Competitors will descend upon Atlanta this week for an event of Olympic proportions: the Intel International Science and Engineering Fair. Instead of bobsleds and basketballs, entrants may have trained with beakers and Bunsen burners, and now will gather to flex their mental muscles at the world’s largest high-school science competition.
Now in its 58th year, the fair brings together more than 1,500 students, as well as teachers, scientists, science communicators and business and government leaders from around the world. It is the final event for an international network of more than 500 science fairs for ninth- through 12th-graders. After a week of showcasing their projects, interviewing with judges and attending talks and events, three students will take home the gold: $50,000 scholarships. All told, $4 million in scholarships, tuition grants and scientific trips and equipment will be awarded, including three tickets to a youth science seminar in Stockholm, Sweden, that includes an evening at the Nobel Prize ceremonies.
Categories include animal sciences, biochemistry, energy and transportation, earth sciences, engineering, medicine and health, microbiology and mathematics. Some students have been working on their projects for months or years; about one-third of the students are working in teams.

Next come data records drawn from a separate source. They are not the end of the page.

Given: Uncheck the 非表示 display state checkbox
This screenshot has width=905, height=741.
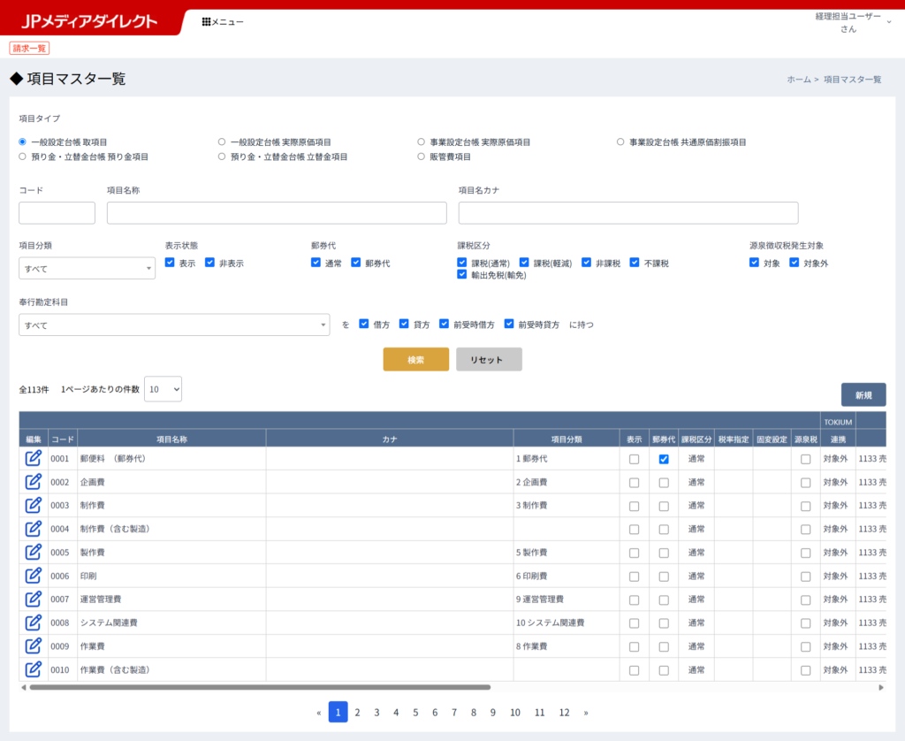Looking at the screenshot, I should [210, 263].
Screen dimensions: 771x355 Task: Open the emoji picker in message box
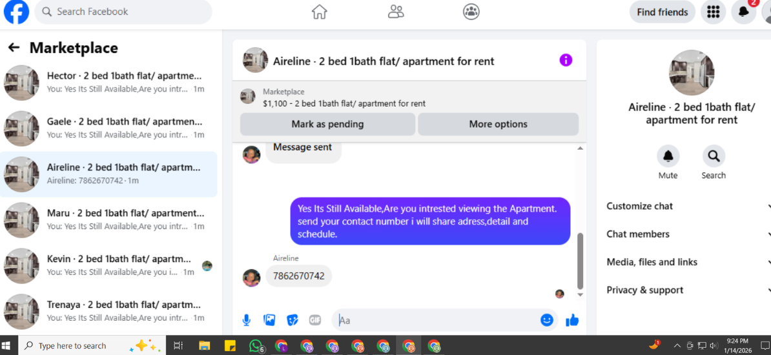pos(547,320)
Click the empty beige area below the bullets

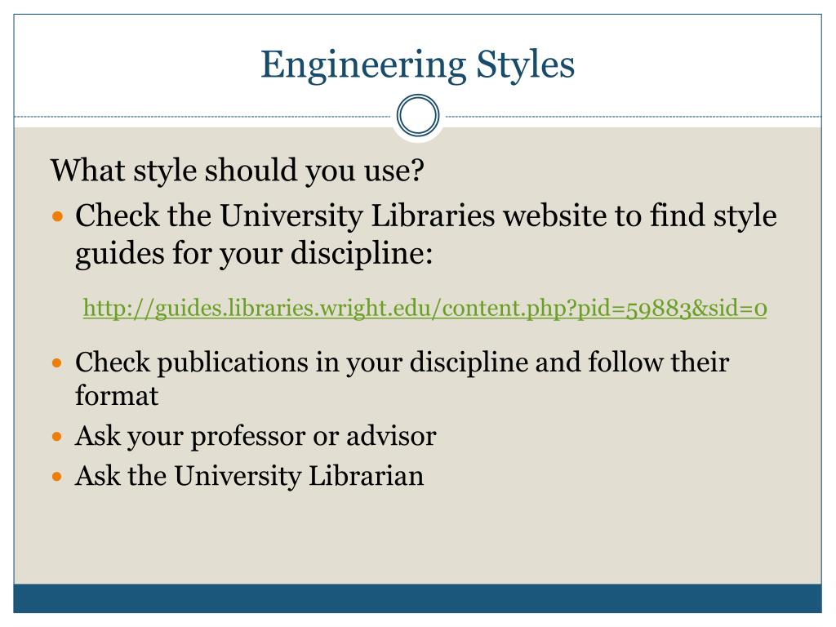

“Projects presented at the Intel ISEF demonstrate how the next generation is capable of rising to the great global challenges of our time. Their research demonstrates profound curiosity, intelligence and discipline,” says Elizabeth Marincola, president of Society for Science & the Public, which runs the competition and publishes Science News. “The economic health of any developed country depends on its investment in science and technology, and we are proud to reward and celebrate the contributions of these talented young scientists to our common future.”
More than 1,200 science, engineering and industry professionals will judge the projects. The week also includes workshops for teachers and others interested in hosting science fairs or honing their science communications skills.
Since 1997 Intel Corp. has partnered with Society for Science & the Public in sponsoring the fair. Agilent Technologies is presenting sponsor this year.